Despite austerity, there have been some great events like the Resonant Terrains Symposium in Portland and good opportunities for selected artists such as The Cornwall Workshop and the Works|Projects’ Regional Interference. However, where applications that cost money are concerned, artists are weighing up the likelihood of being selected against the price, the tendencies of those on the selection panel and, in some cases, the credibility of what’s on offer.
Will 2014 prove to be a more fruitful year? We are yet to see the full impact of the cuts, but we certainly have a stronger network with which to tackle them. Organisations like Bristol-based Situations are reaching out to sustain and develop the ecology with initiatives like the future Bristol Art-Map. This type of co-ordinated approach and the reinstatement of DBRR, coupled with a stronger justification and campaign for increased funding, are what we need for a stronger, more vibrant, reinvigorated scene that offers more opportunities for artists.
Contributed by Julie McCalden
Julie McCalden is an artist and occasional curator who recently graduated with an MA Fine Art from the University of the West of England.
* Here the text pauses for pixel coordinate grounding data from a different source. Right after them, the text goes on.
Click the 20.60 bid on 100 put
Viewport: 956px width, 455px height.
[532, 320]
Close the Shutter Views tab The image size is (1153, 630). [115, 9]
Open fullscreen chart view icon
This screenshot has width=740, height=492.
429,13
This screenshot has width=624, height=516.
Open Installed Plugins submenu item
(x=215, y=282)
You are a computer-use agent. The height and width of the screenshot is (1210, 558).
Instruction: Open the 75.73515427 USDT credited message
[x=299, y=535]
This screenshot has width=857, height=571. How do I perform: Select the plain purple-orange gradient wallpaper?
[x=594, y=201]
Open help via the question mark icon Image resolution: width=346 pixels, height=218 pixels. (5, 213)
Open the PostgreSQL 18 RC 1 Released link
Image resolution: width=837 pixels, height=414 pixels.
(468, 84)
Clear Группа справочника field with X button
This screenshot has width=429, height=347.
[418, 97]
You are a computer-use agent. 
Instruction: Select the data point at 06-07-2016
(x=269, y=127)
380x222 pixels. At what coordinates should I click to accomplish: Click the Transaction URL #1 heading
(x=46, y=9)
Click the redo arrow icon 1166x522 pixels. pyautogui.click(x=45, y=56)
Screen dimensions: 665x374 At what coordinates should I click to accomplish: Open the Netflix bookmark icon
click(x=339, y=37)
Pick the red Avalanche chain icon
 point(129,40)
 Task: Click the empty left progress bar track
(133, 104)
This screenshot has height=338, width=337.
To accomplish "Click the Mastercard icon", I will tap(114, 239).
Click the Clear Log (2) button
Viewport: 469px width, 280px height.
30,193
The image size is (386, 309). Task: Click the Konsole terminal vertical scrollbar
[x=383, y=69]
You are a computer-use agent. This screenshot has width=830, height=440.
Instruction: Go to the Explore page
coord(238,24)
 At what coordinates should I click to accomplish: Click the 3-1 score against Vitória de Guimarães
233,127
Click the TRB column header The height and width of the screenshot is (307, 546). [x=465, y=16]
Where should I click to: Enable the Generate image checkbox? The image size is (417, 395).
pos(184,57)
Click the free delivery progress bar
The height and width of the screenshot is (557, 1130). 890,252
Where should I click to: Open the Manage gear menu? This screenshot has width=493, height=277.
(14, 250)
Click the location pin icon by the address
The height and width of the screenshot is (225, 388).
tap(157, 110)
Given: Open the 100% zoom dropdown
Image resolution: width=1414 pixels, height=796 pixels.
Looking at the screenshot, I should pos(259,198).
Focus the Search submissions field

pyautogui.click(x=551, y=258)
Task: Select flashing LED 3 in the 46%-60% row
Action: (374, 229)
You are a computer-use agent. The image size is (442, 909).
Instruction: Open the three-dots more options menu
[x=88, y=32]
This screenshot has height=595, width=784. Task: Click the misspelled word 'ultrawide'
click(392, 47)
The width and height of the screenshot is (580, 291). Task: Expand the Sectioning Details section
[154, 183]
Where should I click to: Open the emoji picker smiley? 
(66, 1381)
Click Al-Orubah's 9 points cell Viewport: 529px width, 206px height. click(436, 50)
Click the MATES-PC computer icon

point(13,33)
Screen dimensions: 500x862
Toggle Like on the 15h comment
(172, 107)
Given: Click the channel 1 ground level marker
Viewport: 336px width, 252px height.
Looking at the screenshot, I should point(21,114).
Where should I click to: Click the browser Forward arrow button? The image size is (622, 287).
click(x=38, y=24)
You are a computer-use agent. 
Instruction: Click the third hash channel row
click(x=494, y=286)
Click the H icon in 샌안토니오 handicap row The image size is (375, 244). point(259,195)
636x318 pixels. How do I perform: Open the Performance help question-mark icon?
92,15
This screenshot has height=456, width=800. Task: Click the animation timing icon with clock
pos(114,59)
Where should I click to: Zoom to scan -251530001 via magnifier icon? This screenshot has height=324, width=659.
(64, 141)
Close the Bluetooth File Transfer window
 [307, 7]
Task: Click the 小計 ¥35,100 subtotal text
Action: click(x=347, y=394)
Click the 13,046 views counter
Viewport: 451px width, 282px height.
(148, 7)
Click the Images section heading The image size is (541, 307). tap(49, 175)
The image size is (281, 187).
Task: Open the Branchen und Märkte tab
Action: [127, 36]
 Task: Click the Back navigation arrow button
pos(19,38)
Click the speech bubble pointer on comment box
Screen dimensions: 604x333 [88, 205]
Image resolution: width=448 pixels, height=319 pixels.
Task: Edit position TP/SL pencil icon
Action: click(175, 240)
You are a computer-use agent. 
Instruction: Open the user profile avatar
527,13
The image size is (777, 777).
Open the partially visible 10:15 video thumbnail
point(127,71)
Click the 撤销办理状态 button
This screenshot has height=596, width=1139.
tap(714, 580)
She was Director of the artist-led space Motorcade/FlashParade, from 2011 - 2012, where she received Grants for the Arts funding for an exhibitions and events programme. She has also received a Turning Point South West curatorial bursary, Bristol City Council's Creative Seed Fund, The Reid Trust and Sir Richard Stapely Trust grants as well as The Collects’ Spoon Fed micro funding scheme. McCalden is a member of Girl Gang and Spike Associates, Bristol. She is the Online Editor at Visual Arts South West and an Associate Lecturer of Visual Culture at the University of the West of England.